* INSTRUCTIONS TO FOLLOW:
Lines with "plus": please show every one of them from the listing below.

* PROVIDED DATA:
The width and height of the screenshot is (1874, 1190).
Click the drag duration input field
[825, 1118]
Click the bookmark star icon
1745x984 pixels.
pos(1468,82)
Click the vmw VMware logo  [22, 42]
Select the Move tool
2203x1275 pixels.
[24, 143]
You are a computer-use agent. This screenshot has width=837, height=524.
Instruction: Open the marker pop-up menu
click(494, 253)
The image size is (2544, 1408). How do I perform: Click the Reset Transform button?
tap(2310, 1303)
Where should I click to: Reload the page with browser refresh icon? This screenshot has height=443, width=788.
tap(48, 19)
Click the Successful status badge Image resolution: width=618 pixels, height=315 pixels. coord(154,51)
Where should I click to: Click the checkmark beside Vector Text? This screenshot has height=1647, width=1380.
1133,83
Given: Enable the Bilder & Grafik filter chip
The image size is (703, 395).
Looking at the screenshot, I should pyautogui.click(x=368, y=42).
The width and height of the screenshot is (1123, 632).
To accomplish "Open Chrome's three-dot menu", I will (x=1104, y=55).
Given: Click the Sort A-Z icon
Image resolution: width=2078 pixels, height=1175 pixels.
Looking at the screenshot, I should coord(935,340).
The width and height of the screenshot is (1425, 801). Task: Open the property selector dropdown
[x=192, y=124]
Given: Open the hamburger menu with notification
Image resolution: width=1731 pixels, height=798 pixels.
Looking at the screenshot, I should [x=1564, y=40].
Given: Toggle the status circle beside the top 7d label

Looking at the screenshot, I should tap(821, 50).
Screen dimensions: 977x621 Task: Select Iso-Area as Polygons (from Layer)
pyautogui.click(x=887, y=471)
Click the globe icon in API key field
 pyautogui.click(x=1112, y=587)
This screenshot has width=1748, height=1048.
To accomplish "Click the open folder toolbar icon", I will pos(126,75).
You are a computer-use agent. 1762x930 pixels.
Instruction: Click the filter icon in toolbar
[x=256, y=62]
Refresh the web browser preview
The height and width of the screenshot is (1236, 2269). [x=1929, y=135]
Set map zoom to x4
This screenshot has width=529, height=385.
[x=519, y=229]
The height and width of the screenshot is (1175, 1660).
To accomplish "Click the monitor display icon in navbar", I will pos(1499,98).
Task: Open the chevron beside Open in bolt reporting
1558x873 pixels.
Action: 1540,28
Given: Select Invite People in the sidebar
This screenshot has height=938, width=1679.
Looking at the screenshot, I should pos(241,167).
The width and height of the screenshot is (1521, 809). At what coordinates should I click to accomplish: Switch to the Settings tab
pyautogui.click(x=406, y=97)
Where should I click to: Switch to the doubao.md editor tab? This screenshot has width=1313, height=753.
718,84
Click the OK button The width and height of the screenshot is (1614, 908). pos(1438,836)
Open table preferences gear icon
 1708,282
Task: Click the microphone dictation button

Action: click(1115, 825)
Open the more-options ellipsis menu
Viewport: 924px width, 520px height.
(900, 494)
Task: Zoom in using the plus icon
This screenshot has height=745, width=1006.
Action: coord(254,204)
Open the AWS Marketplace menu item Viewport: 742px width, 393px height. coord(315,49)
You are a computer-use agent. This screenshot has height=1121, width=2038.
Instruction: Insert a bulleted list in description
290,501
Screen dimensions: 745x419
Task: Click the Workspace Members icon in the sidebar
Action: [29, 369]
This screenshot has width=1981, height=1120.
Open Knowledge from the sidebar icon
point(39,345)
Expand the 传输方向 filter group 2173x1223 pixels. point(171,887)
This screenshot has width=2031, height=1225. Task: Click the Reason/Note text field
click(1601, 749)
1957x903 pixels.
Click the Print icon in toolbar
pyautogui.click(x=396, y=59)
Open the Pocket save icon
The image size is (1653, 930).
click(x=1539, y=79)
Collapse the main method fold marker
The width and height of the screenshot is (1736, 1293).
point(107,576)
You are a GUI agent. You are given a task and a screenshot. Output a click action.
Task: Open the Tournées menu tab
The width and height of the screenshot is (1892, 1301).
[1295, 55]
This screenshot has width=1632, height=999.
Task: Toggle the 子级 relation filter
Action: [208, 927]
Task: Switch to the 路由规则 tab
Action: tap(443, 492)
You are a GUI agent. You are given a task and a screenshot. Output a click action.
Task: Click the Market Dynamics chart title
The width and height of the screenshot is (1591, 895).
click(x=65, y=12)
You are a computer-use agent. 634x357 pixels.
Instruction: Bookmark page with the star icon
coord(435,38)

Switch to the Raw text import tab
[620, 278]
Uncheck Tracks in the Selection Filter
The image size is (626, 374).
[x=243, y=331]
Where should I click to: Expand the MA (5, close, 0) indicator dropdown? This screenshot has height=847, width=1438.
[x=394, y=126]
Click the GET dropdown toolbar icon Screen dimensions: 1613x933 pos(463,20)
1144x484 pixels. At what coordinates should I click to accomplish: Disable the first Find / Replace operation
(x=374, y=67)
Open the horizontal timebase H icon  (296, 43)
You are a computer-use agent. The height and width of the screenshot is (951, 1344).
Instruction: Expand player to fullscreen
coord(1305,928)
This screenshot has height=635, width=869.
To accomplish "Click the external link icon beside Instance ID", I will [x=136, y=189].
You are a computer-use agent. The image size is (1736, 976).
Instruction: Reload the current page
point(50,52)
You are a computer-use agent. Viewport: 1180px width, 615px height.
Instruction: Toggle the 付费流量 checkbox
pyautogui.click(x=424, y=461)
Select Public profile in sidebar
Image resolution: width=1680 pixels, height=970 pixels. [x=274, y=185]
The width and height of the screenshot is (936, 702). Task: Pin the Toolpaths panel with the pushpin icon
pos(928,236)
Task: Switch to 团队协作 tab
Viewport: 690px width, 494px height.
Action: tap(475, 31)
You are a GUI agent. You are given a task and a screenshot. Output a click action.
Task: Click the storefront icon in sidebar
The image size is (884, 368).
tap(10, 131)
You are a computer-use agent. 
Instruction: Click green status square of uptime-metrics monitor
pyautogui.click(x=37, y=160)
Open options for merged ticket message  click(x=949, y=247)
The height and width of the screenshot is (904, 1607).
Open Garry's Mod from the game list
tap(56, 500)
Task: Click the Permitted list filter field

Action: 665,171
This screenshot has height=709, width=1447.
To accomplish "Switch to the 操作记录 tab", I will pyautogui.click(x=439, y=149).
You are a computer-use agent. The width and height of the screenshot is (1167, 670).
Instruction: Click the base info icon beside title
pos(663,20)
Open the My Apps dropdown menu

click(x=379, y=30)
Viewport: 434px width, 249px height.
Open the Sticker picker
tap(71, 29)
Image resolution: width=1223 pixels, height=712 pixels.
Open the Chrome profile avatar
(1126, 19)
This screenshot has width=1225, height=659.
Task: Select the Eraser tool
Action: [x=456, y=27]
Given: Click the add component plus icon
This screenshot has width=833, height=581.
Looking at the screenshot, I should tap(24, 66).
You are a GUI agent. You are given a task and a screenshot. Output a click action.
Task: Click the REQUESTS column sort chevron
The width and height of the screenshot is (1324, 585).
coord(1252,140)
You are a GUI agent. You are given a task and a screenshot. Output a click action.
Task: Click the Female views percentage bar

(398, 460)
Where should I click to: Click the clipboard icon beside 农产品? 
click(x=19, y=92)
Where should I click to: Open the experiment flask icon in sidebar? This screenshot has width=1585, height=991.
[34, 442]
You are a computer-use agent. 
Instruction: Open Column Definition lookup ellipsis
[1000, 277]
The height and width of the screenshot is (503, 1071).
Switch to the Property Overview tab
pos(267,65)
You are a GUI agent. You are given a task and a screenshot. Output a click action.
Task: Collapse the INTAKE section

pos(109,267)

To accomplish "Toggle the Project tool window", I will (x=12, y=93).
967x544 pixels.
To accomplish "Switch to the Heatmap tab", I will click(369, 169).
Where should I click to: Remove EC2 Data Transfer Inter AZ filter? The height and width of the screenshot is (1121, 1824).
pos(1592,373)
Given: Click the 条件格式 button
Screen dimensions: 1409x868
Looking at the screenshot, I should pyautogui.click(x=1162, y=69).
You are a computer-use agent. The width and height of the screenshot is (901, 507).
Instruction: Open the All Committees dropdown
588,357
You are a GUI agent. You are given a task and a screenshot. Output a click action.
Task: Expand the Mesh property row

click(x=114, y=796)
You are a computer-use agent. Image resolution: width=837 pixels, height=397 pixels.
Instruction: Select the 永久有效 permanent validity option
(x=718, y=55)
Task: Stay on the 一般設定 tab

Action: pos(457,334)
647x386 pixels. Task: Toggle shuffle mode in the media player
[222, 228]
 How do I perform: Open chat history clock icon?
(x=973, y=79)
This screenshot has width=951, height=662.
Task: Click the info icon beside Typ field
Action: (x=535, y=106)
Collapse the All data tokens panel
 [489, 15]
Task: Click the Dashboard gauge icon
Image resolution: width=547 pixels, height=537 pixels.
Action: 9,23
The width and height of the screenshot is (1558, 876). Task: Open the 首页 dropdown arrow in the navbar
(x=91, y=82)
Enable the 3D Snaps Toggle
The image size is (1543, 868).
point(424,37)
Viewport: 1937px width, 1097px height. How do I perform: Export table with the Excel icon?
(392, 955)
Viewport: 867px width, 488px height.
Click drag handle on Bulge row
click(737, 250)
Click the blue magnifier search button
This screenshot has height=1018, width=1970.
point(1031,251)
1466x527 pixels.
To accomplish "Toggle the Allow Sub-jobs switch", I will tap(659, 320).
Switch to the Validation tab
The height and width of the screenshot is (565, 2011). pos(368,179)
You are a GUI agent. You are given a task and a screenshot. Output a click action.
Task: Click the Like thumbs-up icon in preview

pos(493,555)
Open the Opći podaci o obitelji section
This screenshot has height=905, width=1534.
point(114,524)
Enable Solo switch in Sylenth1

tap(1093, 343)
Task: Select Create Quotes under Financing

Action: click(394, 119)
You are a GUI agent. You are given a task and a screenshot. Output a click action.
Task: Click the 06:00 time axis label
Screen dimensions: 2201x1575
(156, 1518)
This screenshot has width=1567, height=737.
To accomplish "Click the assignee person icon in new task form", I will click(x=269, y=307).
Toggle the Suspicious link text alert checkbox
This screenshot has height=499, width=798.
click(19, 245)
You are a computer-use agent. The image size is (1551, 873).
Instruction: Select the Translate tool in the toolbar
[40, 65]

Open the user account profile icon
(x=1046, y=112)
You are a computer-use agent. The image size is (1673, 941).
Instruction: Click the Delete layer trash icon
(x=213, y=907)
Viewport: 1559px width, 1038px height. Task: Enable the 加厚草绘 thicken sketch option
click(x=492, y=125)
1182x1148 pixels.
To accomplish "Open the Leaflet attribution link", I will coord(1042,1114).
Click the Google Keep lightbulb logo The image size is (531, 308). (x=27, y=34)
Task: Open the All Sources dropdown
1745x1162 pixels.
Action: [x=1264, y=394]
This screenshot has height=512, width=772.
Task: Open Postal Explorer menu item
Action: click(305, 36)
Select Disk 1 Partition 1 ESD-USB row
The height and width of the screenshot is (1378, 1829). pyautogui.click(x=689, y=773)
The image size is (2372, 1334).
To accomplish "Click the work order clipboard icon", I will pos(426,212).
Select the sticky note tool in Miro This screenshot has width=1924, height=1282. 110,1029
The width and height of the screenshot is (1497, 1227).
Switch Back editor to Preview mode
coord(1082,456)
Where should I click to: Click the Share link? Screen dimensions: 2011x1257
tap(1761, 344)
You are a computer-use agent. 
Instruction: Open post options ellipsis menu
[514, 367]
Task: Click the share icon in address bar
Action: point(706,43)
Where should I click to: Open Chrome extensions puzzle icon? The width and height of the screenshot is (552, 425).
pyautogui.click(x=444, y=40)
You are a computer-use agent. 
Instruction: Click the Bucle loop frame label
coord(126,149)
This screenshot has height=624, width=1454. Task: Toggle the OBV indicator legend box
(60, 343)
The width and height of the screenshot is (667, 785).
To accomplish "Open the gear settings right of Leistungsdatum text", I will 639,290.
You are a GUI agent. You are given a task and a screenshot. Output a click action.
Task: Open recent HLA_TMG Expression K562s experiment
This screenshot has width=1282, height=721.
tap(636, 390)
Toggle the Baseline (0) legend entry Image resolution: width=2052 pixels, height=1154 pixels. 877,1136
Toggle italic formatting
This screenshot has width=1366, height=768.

* ANSWER SECTION:
Task: Zoom in using the plus icon
Given: Click the add component plus icon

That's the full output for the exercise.